| Consigne 1 |
Mettez à jour les entrées en commençant par la ligne qui contient « Task: Click the Atl. Morelia club logo » et en terminant par celle qui contient « Looking at the screenshot, I should coord(230,125). ». Remplacez « Instruction » par « Directive » et recopiez uniquement ces entrées, sans autre modification.
##### Extrait fourni #####
Le monastère de Gtitch, parfois nommé Gtavank ou Gtxavank est situé sur le versant nord-est de la montagne de Togh, non loin de la forteresse de Gtitch, dans la région de Hadrout. Son activité est attestée dès le VIIIe siècle. Après la période de décadence due à l’invasion des Seldjoukides, le monastère a été restauré entre 1241 et 1248 « avec beaucoup de peine, en des temps amers et difficiles » comme le précise l’inscription laissée par les évêques Sargis et Vertanès. La communauté monastique était active jusqu’au XIXe siècle. L’enceinte contient deux églises, un gavit, et des cellules de moine. Le monastère est fameux pour ses trois khatchkars, de très belle facture, dont l’un se trouve actuellement au musée d’Etchmiadzine
Nazénie Garibian a conclu sa conférence avec la présentation détaillée de deux monuments exceptionnels, – mieux connus du plus grand nombre – qui sont devenus les emblèmes de la culture médiévale du Karabakh : les monastères de Dadivank et de Gandzassar.
##### Données affichées #####
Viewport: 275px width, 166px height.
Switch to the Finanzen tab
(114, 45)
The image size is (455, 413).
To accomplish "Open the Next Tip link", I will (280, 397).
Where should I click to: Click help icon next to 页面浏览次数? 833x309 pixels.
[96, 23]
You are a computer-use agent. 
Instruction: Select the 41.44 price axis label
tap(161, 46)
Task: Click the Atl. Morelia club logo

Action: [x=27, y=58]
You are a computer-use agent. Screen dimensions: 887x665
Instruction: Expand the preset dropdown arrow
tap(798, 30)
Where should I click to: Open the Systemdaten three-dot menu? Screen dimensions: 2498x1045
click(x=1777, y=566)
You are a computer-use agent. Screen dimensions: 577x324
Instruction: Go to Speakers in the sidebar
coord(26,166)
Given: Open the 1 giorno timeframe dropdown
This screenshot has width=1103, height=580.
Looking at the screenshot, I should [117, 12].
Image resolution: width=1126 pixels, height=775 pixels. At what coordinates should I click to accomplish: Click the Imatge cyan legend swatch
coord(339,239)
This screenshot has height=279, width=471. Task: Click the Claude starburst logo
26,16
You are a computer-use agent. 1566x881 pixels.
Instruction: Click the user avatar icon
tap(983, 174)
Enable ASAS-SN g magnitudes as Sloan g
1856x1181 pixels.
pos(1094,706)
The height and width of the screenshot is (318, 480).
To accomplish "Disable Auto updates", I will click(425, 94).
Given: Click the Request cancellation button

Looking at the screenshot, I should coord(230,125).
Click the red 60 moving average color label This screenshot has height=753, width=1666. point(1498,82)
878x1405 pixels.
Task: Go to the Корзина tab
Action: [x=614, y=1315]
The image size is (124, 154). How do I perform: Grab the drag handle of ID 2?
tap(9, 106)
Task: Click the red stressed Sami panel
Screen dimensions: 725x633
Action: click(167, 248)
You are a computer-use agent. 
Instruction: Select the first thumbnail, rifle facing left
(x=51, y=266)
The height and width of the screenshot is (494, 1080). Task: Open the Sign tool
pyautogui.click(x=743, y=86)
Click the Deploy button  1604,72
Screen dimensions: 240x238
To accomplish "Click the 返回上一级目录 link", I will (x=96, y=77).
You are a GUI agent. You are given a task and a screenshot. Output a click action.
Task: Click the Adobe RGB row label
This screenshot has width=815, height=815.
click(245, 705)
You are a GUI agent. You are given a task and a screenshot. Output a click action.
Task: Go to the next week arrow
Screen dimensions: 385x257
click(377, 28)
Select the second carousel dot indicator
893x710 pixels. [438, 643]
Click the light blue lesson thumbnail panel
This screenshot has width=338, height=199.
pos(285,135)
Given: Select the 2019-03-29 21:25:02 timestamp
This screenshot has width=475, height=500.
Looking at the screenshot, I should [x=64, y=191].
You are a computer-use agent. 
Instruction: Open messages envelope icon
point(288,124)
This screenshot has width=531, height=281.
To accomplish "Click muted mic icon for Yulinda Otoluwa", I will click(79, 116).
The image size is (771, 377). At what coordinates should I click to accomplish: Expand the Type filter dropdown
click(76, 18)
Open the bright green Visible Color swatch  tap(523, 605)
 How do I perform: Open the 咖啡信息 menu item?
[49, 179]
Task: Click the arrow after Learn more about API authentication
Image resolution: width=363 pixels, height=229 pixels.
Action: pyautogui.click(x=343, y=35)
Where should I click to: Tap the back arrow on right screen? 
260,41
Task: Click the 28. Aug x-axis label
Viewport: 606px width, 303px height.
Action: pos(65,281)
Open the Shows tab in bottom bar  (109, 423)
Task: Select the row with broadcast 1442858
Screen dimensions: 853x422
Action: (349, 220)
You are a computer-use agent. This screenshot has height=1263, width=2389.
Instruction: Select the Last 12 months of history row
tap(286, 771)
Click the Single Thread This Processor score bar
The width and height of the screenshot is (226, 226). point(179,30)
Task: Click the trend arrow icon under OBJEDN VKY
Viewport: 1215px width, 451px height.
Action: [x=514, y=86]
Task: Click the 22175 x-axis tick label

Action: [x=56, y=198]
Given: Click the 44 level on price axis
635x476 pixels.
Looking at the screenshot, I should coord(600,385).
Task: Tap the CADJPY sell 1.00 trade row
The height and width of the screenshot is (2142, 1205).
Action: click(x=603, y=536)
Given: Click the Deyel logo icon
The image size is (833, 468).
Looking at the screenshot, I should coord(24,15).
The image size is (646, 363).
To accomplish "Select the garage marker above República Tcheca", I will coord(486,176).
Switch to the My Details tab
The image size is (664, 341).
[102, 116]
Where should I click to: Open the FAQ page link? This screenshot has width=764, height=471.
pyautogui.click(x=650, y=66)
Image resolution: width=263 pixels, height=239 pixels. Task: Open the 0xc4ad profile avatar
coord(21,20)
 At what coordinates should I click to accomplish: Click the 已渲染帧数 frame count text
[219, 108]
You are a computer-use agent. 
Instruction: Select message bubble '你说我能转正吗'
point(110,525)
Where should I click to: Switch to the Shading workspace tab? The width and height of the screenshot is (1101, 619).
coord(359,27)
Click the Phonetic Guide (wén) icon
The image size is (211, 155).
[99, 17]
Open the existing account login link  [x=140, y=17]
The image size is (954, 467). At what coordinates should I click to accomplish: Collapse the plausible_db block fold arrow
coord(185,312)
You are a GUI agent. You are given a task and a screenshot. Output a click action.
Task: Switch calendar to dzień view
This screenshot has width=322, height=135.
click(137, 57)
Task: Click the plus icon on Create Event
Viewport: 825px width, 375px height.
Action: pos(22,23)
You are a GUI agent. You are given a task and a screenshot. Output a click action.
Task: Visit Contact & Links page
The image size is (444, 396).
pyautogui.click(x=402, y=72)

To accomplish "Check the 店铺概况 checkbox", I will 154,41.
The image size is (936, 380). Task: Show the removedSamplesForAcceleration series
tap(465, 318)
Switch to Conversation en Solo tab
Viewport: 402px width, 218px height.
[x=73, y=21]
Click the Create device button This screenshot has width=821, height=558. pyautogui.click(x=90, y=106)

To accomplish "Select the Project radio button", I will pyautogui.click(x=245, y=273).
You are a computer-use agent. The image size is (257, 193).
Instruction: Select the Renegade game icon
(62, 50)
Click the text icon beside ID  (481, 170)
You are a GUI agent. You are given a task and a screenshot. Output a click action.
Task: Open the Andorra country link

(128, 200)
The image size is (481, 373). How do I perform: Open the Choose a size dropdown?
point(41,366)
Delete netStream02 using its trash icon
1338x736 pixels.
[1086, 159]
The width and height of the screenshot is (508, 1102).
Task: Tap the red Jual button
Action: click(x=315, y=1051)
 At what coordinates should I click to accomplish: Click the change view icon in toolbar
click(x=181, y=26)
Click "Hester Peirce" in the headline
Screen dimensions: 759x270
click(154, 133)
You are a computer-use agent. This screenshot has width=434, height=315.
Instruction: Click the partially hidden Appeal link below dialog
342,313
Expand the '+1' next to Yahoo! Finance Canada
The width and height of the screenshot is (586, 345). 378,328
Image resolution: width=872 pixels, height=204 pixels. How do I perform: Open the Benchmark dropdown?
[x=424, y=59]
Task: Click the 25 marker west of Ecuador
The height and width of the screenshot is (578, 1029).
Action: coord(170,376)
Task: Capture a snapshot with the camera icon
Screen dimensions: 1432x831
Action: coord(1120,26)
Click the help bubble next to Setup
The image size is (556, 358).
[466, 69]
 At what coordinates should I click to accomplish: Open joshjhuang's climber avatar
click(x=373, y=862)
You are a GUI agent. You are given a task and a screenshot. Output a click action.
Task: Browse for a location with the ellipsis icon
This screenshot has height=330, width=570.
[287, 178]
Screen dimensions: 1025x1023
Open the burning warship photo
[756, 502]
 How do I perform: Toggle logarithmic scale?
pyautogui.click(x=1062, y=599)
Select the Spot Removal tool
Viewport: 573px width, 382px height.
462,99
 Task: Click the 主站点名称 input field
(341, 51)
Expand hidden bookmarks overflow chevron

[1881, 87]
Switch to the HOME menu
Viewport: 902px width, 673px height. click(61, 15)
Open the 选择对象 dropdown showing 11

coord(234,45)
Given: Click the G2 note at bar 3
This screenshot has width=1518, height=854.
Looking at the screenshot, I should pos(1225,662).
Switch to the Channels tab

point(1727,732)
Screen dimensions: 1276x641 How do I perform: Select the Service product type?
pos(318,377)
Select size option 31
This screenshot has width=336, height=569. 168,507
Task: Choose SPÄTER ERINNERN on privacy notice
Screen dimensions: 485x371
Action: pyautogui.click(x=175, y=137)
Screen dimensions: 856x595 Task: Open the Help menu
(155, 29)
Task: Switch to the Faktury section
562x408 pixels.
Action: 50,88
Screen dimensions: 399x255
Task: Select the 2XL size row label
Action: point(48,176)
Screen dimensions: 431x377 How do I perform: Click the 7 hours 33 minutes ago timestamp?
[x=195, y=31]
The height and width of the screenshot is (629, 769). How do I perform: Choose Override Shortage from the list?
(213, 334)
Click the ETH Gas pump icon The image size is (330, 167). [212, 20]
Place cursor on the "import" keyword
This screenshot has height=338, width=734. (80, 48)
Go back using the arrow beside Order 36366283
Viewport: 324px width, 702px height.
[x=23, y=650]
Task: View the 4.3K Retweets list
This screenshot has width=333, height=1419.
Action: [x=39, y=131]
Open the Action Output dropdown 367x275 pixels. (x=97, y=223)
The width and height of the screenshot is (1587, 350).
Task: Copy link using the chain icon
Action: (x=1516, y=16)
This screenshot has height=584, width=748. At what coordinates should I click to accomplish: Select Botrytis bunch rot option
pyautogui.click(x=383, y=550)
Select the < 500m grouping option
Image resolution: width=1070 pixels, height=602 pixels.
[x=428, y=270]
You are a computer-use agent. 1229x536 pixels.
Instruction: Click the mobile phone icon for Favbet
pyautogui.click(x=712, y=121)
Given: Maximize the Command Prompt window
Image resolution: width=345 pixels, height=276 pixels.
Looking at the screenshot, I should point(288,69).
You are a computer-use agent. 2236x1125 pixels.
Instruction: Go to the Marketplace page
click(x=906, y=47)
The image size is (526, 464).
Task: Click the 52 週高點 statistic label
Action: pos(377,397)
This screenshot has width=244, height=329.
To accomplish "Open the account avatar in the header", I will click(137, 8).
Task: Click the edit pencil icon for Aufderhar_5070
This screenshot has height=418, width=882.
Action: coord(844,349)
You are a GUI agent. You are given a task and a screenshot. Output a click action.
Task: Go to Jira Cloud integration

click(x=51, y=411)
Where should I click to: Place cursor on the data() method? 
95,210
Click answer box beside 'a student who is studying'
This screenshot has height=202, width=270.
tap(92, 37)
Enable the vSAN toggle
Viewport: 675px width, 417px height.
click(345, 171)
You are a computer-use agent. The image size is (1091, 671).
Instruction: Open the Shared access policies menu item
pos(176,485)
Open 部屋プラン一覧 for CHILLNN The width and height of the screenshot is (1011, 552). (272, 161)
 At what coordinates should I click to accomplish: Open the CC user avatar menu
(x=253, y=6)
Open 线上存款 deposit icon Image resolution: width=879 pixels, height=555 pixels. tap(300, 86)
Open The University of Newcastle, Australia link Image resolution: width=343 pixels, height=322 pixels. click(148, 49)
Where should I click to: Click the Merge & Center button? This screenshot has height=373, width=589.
#####
| Consigne 2 |
Prolongez le texte sur les monastères du Karabakh à partir de l'endroit où il s'arrête.

| Réponse rédigée 1 |
Task: Click the Atl. Morelia club logo

Action: [x=27, y=58]
You are a computer-use agent. Screen dimensions: 887x665
Directive: Expand the preset dropdown arrow
tap(798, 30)
Where should I click to: Open the Systemdaten three-dot menu? Screen dimensions: 2498x1045
click(x=1777, y=566)
You are a computer-use agent. Screen dimensions: 577x324
Directive: Go to Speakers in the sidebar
coord(26,166)
Given: Open the 1 giorno timeframe dropdown
This screenshot has width=1103, height=580.
Looking at the screenshot, I should [117, 12].
Image resolution: width=1126 pixels, height=775 pixels. At what coordinates should I click to accomplish: Click the Imatge cyan legend swatch
coord(339,239)
This screenshot has height=279, width=471. Task: Click the Claude starburst logo
26,16
You are a computer-use agent. 1566x881 pixels.
Directive: Click the user avatar icon
tap(983, 174)
Enable ASAS-SN g magnitudes as Sloan g
1856x1181 pixels.
pos(1094,706)
The height and width of the screenshot is (318, 480).
To accomplish "Disable Auto updates", I will click(425, 94).
Given: Click the Request cancellation button

Looking at the screenshot, I should coord(230,125).

| Réponse rédigée 2 |
Dadivank est situé dans la région de Chahoumian, au pied du mont Mrav. Il est considéré comme étant l’un des plus anciens monuments des Marches orientales de l’Arménie. Il fut construit entre le IXe et le XIIIe siècle. La tradition veut que le site ait été fondé sur le lieu de la sépulture de Saint Dadé, qui aurait été le disciple de l’apôtre Saint Thaddée. En 2008, les fouilles ont mis au jour un mausolée hypogé, tombe supposée de saint Dadi. Une basilique a été construite au-dessus entre le IXe et le Xe siècle.
À la fin du XIIe siècle, la famille princière des Vakhtangian fait du monastère son « mausolée dynastique ». Férus de culture et d’art, les membres de cette famille donnent refuge à Mxitar Gosh, célèbre juriste qui rédigea le premier code civil arménien.
Après l’invasion mongole, la famille Dopean en prend possession vers la fin du XIIIe s. Devenu la résidence de l’évêque, le monastère qui abrite une grande communauté religieuse, atteint son apogée, devenant centre spirituel, culturel, lieu de pèlerinage.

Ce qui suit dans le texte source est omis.